▸ **EXTRACTED MATERIAL**

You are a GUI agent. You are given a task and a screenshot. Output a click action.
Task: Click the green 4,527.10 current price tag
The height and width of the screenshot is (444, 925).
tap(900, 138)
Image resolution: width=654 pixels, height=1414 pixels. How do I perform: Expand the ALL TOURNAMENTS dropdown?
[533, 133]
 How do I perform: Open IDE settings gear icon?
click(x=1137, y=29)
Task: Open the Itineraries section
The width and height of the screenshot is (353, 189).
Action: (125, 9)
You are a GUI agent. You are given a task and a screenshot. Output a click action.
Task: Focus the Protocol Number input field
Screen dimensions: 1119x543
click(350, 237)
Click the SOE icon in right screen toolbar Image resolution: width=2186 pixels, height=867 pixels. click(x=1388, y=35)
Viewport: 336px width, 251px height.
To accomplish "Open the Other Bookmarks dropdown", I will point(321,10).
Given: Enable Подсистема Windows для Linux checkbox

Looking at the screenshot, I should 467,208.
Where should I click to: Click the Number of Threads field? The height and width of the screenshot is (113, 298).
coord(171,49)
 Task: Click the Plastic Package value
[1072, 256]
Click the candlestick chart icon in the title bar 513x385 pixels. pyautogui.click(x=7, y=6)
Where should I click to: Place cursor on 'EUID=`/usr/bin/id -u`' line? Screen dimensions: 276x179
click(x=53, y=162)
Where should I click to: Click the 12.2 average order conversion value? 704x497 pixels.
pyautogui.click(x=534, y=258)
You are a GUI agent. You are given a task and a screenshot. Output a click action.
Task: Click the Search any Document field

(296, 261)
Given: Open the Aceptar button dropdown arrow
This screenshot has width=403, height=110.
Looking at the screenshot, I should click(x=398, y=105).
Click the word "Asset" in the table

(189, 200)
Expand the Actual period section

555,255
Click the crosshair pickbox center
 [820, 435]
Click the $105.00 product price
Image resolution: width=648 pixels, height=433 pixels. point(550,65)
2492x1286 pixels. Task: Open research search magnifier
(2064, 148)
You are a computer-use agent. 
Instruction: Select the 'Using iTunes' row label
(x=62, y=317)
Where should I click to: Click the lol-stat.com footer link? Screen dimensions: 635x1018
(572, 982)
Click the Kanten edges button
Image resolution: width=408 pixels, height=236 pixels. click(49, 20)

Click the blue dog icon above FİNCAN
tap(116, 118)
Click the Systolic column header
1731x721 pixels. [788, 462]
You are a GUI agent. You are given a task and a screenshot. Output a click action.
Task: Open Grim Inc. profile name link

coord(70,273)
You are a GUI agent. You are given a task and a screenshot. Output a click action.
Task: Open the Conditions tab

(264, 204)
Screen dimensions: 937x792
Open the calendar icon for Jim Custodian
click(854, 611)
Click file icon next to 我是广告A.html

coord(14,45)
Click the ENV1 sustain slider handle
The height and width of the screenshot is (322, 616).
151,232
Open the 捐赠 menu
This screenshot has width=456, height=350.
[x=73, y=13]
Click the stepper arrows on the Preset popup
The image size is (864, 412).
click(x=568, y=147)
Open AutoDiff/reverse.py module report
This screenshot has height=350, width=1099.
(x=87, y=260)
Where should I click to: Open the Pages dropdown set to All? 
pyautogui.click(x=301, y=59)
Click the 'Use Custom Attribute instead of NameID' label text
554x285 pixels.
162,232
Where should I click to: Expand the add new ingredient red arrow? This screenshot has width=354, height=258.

▸ **WHAT IS REQUIRED**
Reproduce the lines verbatim, starting at the line that contains "Viewport: 336px width, 251px height." and ending at the line that contains "Click the candlestick".

▸ **REPLY TO THE EXERCISE**
Viewport: 336px width, 251px height.
To accomplish "Open the Other Bookmarks dropdown", I will point(321,10).
Given: Enable Подсистема Windows для Linux checkbox

Looking at the screenshot, I should 467,208.
Where should I click to: Click the Number of Threads field? The height and width of the screenshot is (113, 298).
coord(171,49)
 Task: Click the Plastic Package value
[1072, 256]
Click the candlestick chart icon in the title bar 513x385 pixels. pyautogui.click(x=7, y=6)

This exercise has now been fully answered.